Personal tools
You are here: Home UiT Stallo Documentation Stallo User Guide 80 Scheduling policy on the machine
Document Actions

80 Scheduling policy on the machine

Up to Table of Contents

Priority

The scheduler is set up to

  1. prioritize large jobs, that is, jobs that request large amount of cpus.
  2. prioritize short jobs. The priority is calculated as proportional to the expansion factor: (queuetime+walltime)/walltime.
  3. use fairshare, so a users with a lot of jobs running will get a decreased priority compared to other users.

Job to node distribution

Due to a large increase in demand from users we have made some changes to the job to compute node mappings. Up until April 2010 we have been running in a free for all fashion with very liberal policies as to which nodes a job would be mapped on.

The stallo archictecture

Before we dive into the detail we need to say a few things about the stallo architecture.

  • The Stallo cluster has 704 compute nodes with 8 cpu-cores each totalling 5632 cpu-cores (hereafter denoted as cpus).
  • The Stallo cluster has two different memory configurations, 654 nodes have 16GB memory and 50 nodes have 32GB memory.
  • The Stallo cluster has two different networks, infiniband and gigabit ethernet. Infiniband is a highspeed very expensive network and is meant to serve the parallel applications that need fast communication between the processes. 448 nodes are connected to the infiniband network and 256 nodes are connected only to the gigabit ethernet network. (Infiniband nodes also have gigabit ethernet and highmem nodes are also infiniband nodes.)

See here for more details.

Job to node mapping

The basic philosophy for the mapping is to run the job on the nodes best suited for the task.

  • Short jobs are allowed to run anywhere. Short jobs are defined as jobs with walltime < 48 hours.
  • Single node jobs, that is jobs requesting less than 8 cpus are mapped onto the gigabit ethernet nodes only.
  • Multi node jobs, are allowed to run on both gigabit ethernet nodes and infiniband nodes. It is still up to the user to specify if the job needs infiniband or not using the :ib flag. The :gige flag will work as before too.
  • Large memory jobs with walltime > 48 should run in the highmem queue. This queue is restricted access so the user will need to notify the support team if access to these nodes are needed. Memory usage in this queue will be monitored to check for misuse.

Examples.

Short jobs:

qsub -lnodes=4,walltime=48:00:00 ........

Will be allowed to run anywhere.

Infiniband parallel job:

qsub -lnodes=8:ppn=8:ib,walltime=240:00:00 .........

Will be mapped onto the infiniband nodes.

Ethernet parallel job:

qsub -lnodes=8:ppn=8:gige,walltime=240:00:00 .........

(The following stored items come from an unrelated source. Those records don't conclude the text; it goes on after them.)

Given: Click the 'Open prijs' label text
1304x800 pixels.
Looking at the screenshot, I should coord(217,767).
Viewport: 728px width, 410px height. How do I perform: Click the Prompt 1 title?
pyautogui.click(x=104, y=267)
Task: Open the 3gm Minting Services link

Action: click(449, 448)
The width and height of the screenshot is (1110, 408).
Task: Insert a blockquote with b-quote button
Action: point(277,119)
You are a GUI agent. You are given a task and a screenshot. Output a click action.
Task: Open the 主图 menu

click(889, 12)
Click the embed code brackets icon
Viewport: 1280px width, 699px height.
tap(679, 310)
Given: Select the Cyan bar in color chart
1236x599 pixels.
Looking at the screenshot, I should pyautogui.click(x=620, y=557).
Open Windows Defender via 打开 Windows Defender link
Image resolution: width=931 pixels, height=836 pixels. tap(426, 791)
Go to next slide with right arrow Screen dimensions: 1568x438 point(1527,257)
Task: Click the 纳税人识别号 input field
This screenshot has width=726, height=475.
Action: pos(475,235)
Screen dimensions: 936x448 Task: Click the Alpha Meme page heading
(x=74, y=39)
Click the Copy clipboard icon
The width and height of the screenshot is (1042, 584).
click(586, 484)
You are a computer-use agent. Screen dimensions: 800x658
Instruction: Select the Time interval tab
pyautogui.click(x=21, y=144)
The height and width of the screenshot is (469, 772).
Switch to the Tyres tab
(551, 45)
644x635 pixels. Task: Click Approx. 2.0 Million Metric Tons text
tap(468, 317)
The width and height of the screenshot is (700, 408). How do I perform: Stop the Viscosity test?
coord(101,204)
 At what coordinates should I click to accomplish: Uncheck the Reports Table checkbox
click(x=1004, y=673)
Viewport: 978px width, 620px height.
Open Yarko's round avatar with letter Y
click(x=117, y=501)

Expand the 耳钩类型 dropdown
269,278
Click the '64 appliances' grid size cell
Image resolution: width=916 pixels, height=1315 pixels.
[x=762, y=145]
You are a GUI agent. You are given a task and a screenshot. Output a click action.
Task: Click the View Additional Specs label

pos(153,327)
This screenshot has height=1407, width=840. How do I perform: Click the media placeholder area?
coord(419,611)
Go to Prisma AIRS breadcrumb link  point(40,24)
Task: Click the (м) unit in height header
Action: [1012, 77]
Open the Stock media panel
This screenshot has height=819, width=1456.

Will be run on the ethernet only nodes.

Single node jobs:

qsub -lnodes=1,walltime=240:00:00 .........
qsub -lnodes=1:ppn=8,walltime=240:00:00 .........

will be mapped onto gigabit ethernet nodes. This is new behaviour, earlier it would be mapped onto any free node. Also note that trying to run single node jobs on infiniband nodes will fail:

qsub -lnodes=1:ib,walltime=240:00:00 .........

This job will never be allowed to start.

Highmem jobs:

qsub -q highmem -lnodes=4,pmem=14gb,walltime=240:00:00 ........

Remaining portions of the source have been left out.